Ríen. Recuerdan alguna fiesta en Buenos Aires en la casa de un poeta que admiran y quieren, Oliverio Girondo. Allí, solían concurrir, entre otros asistentes, Lysandro Galtier, Xul Solar y hasta el mimo Marcel Marseau, a quien Girondo le ató las piernas a la altura de las rodillas para enseñarle a bailar el tango.
…..—Por supuesto que estaba Norah Lange. —se entusiasma Olga. —Una vez nos disfrazamos con ella, tenía un baúl con caretas, boas de plumas y antifaces. Norah es muy divertida, le gusta tocar el acordeón.
…..—Sí. Y generosa. Me prometió el pelele que tienen en su casa, el muñeco aquél vestido de frac, capa y monóculo, que montado en una carroza fúnebre le sirvió para presentar su libro Espantapájaro. Claro que tendría que buscarle un lugar. —Agrega Molina pasándose una toalla por la cabeza.

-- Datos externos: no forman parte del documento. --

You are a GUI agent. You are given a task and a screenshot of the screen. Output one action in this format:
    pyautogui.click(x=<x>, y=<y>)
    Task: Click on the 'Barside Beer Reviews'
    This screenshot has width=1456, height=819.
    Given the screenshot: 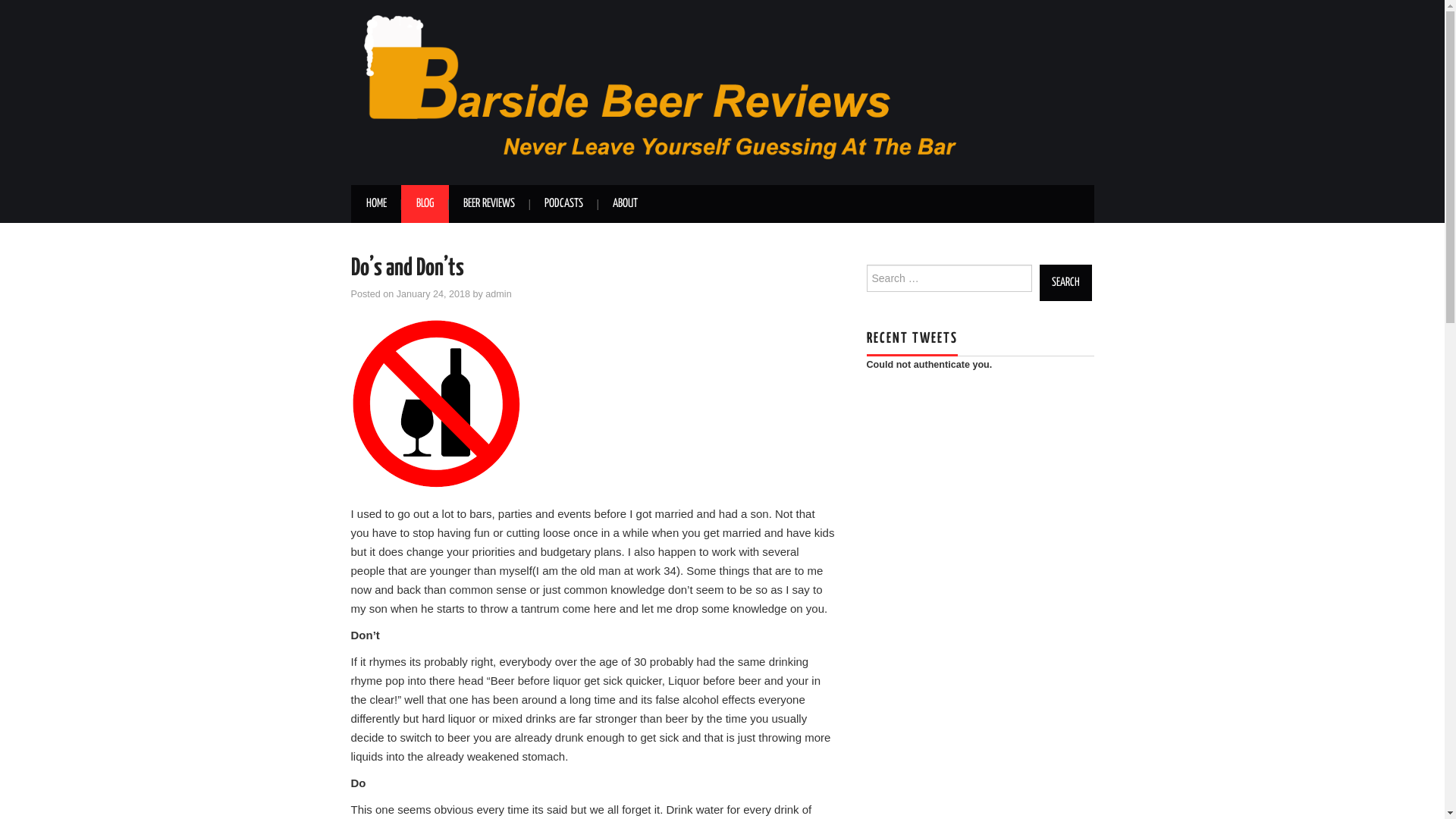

Olga se incorpora por un vaso de agua.
…..—¿Sabés cómo lo conocí a Girondo— dice desde la otra habitación. Fue hace unos años, durante el premio Martín Fierro. Me tocó sentarme frente a él. Comía desaforadamente un plato de polenta con pajaritos, masticaba los huesecitos con un afán que me impresionó. Se me empezaron a caer las lágrimas; él tiró el plato y dijo: «¡No se puede comer cuando una ninfa llora».
IX
El hombre de cabeza totalmente calva sigue sentado en el viejo sillón de peluquería, en los fondos del hotel, librado a las manos del tatuador que le ha cubierto prácticamente todo el torso y los brazos. Desde su llegada, Molina está magnetizado por esa escena que lo transporta a los puertos, donde los marineros se hacen grabar barajas de póquer en los bíceps, goletas en el pecho, cabezas de pantera en el estómago y puñales en los antebrazos. Recuerda los tatuajes carcelarios siempre en negro y azul; y trata de imaginarse los grabados del brazo que Blaise Cendrars perdió en la guerra.
…..Cuando el hombre de pantalón azul amarrado con una soga a la cintura, tenga toda la piel cubierto con tatuajes, el viaje estará concluido. Le quedan libres, apenas, unos centímetros en el antebrazo.
X
Todo ser tiene su traqueteo y su aullido. Los amantes van a despedirse por un tiempo, será su modo de estar cerca. Él va a continuar su andar hacia el norte, a México, esta vez en camiones. Las palabras calladas tachonan el cielo plomizo de la estación de trenes de donde parte Olga. Las reglas del juego involucran instantes de dicha y de desolación; el amor —dice Molina— ata y desata: «Los amantes siempre son amantes antípodas, cada uno distinto (…) se aman en su diferencia».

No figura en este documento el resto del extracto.